━━━━━ Record extracts

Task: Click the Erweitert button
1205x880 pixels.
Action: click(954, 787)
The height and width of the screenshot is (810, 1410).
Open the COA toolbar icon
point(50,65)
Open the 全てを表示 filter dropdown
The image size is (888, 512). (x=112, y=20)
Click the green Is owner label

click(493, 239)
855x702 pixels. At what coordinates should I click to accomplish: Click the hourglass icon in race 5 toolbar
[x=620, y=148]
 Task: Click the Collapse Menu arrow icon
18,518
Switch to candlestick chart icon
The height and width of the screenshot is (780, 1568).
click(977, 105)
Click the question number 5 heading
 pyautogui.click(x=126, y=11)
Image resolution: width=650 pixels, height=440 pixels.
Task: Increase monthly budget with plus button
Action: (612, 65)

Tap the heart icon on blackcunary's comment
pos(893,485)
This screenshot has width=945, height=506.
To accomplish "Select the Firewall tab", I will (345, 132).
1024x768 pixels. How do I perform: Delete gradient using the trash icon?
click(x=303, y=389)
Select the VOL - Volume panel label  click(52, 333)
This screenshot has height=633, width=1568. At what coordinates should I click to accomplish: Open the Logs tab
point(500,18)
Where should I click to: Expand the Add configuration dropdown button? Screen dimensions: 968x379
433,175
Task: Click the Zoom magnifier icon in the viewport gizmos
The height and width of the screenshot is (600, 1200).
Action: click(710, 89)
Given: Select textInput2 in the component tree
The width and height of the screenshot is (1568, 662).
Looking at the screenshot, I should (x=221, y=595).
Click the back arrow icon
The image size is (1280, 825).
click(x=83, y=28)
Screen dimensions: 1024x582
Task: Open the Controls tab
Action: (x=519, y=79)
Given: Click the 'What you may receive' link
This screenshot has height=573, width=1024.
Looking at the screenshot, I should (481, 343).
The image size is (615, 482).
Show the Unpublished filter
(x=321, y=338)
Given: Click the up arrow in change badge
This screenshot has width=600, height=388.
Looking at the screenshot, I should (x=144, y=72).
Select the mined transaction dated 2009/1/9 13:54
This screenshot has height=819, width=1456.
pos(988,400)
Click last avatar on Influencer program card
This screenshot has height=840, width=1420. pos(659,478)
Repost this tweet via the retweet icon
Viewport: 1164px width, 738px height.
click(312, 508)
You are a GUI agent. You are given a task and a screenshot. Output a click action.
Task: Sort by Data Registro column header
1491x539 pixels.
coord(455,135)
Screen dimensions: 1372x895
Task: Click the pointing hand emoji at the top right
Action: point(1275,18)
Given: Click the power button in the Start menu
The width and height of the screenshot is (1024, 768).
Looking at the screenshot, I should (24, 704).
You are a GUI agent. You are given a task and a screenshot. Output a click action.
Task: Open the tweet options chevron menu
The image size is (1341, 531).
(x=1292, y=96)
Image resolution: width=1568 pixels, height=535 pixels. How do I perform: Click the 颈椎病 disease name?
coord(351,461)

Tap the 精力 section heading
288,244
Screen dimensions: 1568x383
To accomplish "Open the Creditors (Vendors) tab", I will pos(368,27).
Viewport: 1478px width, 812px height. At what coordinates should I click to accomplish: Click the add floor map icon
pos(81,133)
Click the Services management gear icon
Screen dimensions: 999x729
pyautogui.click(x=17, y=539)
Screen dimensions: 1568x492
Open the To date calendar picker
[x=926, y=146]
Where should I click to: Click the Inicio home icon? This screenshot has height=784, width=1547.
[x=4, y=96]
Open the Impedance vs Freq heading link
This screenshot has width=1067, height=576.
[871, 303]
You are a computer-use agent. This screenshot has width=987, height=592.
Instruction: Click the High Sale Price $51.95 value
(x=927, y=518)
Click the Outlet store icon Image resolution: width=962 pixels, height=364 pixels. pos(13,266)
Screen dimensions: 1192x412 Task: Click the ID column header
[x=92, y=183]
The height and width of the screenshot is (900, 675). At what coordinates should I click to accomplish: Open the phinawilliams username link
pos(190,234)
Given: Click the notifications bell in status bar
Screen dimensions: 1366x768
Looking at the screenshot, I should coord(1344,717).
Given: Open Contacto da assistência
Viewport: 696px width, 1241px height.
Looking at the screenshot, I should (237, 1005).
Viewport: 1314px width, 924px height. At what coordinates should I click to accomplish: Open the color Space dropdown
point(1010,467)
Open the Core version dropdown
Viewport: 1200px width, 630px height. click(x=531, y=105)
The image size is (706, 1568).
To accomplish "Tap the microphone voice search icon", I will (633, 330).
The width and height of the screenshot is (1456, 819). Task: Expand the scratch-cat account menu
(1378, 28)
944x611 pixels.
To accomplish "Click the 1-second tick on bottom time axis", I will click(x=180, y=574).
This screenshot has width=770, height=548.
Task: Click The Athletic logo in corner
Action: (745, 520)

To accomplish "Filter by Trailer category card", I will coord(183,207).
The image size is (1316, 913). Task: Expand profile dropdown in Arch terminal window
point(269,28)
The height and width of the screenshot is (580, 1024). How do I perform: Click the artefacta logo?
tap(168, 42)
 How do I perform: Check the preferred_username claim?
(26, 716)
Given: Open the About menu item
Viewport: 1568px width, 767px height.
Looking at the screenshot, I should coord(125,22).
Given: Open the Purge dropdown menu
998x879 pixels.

━━━━━━━━━━

**Assigned task**
There is a run of lines above from the one with "Tap the 精力 section heading" to the one with "944x611 pixels."; print exactly that run, both ends included, and nothing else.

**Expected output**
Tap the 精力 section heading
288,244
Screen dimensions: 1568x383
To accomplish "Open the Creditors (Vendors) tab", I will pos(368,27).
Viewport: 1478px width, 812px height. At what coordinates should I click to accomplish: Click the add floor map icon
pos(81,133)
Click the Services management gear icon
Screen dimensions: 999x729
pyautogui.click(x=17, y=539)
Screen dimensions: 1568x492
Open the To date calendar picker
[x=926, y=146]
Where should I click to: Click the Inicio home icon? This screenshot has height=784, width=1547.
[x=4, y=96]
Open the Impedance vs Freq heading link
This screenshot has width=1067, height=576.
[871, 303]
You are a computer-use agent. This screenshot has width=987, height=592.
Instruction: Click the High Sale Price $51.95 value
(x=927, y=518)
Click the Outlet store icon Image resolution: width=962 pixels, height=364 pixels. pos(13,266)
Screen dimensions: 1192x412 Task: Click the ID column header
[x=92, y=183]
The height and width of the screenshot is (900, 675). At what coordinates should I click to accomplish: Open the phinawilliams username link
pos(190,234)
Given: Click the notifications bell in status bar
Screen dimensions: 1366x768
Looking at the screenshot, I should coord(1344,717).
Given: Open Contacto da assistência
Viewport: 696px width, 1241px height.
Looking at the screenshot, I should (237, 1005).
Viewport: 1314px width, 924px height. At what coordinates should I click to accomplish: Open the color Space dropdown
point(1010,467)
Open the Core version dropdown
Viewport: 1200px width, 630px height. click(x=531, y=105)
The image size is (706, 1568).
To accomplish "Tap the microphone voice search icon", I will (633, 330).
The width and height of the screenshot is (1456, 819). Task: Expand the scratch-cat account menu
(1378, 28)
944x611 pixels.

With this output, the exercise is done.